Please post pics of your own hair or links to videos anything that can be helpful.

My main concern is creative parting and placement since I am a fine hair natural med density

I want to be more creative with my protective styles and want to avoid fake hair. 

So, please help!.....pretty pretty please with sugar on top 

ETA: Please answer the following
*how long did the style take?*
*How long did the style last you?*


*ETA2: I completed my braids  Thank you to all who helped pics are attached*

*and for fun I added the bantu knot out I did on blow dried hair before I braided*


----------



## PPGbubbles (Mar 24, 2011)

bump.............


----------



## davisbr88 (Mar 24, 2011)

I have in some micro/mini box braids but I have fine hair low-medium density so they're pretty scalpy so I doubt you'll want to see them.... lol.
But check out KinkyKurlyQueen's braids as well as PrettyDimples01's braids on YT. KKQ's are the smallest and she wears them for a month or a bit longer. Mine are around that size and I plan to keep them in for 6 weeks.


----------



## wavezncurlz (Mar 24, 2011)

Check out Beads, Braids & Beyond. 
I know she's a little girl but she's got some great hair and mom does some great styles with cornrows and braids.  

http://beadsbraidsbeyond.blogspot.com/2011_03_01_archive.html


----------



## PPGbubbles (Mar 24, 2011)

davisbr88 said:


> I have in some micro/mini box braids but I have fine hair low-medium density *so they're pretty scalpy so I doubt you'll want to see them.... lol.*
> But check out KinkyKurlyQueen's braids as well as PrettyDimples01's braids on YT. KKQ's are the smallest and she wears them for a month or a bit longer. Mine are around that size and I plan to keep them in for 6 weeks.


 
That is exactly what I want to see.

I am fine haired med/low density. I would be gratefull if you would share!


----------



## manter26 (Mar 24, 2011)

fine haired, medium- high density here








I usually bun when I wear them. I also cowash every day- 2 days which makes them curly and a little fuzzy/shrink so they are fuller.


----------



## PPGbubbles (Mar 24, 2011)

manter26 said:


> fine haired, medium- high density here
> 
> 
> 
> ...


 

Thanks a million!! manter26

question is the removal process hard?  And how long do these usually last for?

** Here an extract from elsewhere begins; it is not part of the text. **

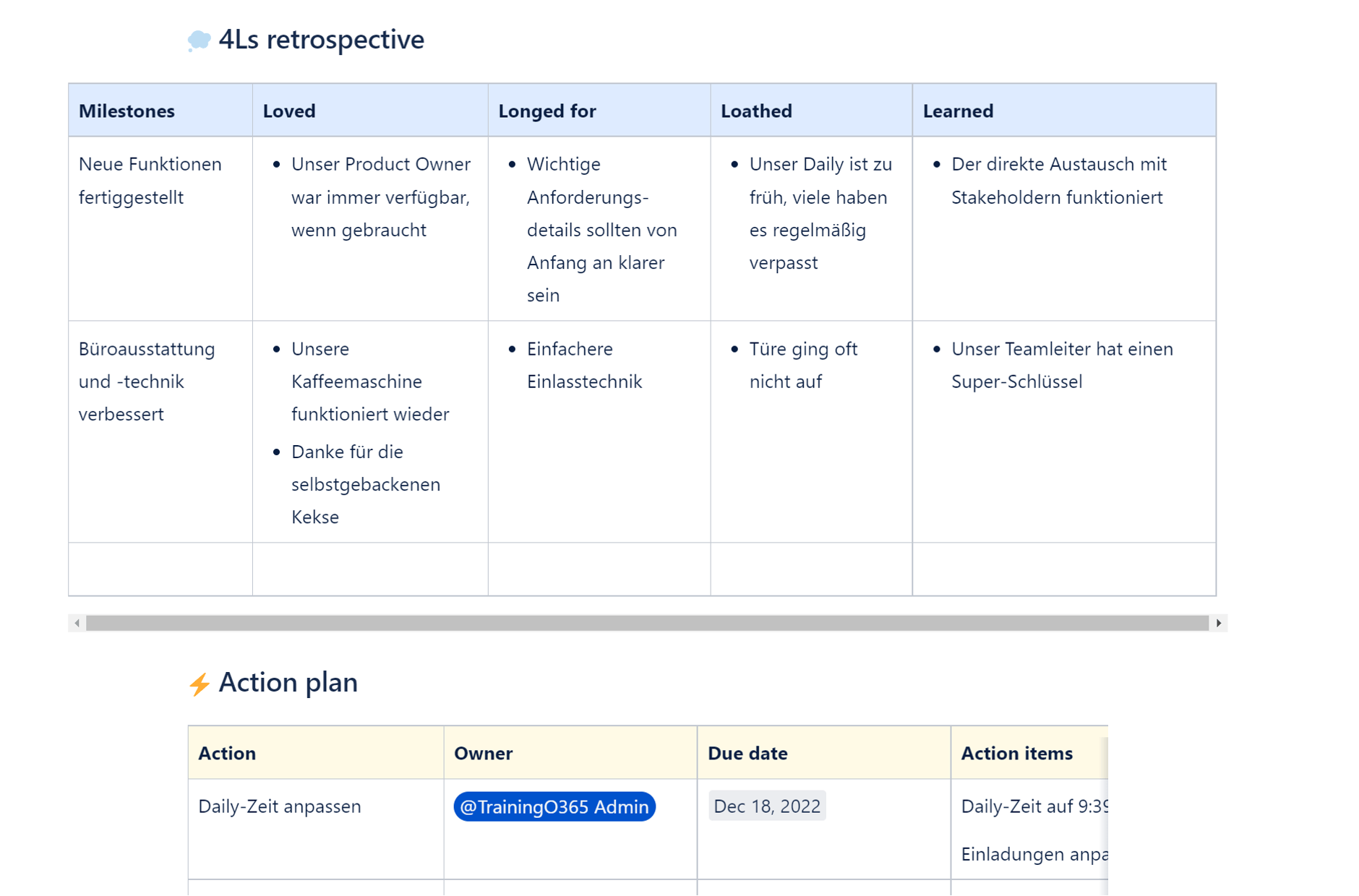Click the Türe ging oft nicht auf item

point(802,365)
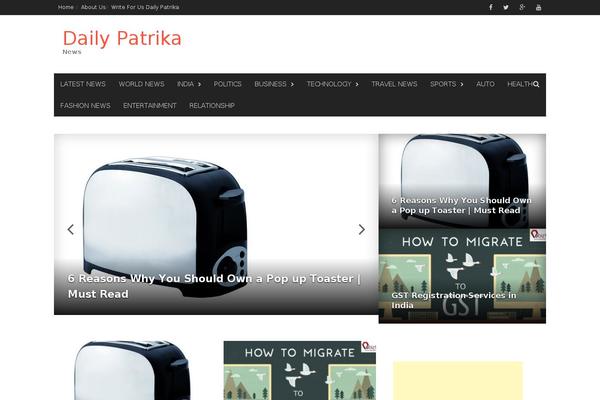Advance slider with next arrow
This screenshot has width=600, height=400.
pyautogui.click(x=362, y=229)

I wanna rock a style for 3 weeks is this the way to win?


----------



## Mandy4610 (Mar 24, 2011)

Here you go. These are from almost 2yrs ago. Haven't done anything with just my hair since.










Sent from my iPhone using LHCF


----------



## davisbr88 (Mar 24, 2011)

Sure, I'll share.
Since I've been working out and sweating and have washed them, they've become slightly less scalpy, but yeah. Lol. Nothing to write home about.


----------



## PPGbubbles (Mar 24, 2011)

Mandy4610 said:


> Sent from my iPhone using LHCF


 
Thank you Mandy4610 that would make the perfect chic low bun.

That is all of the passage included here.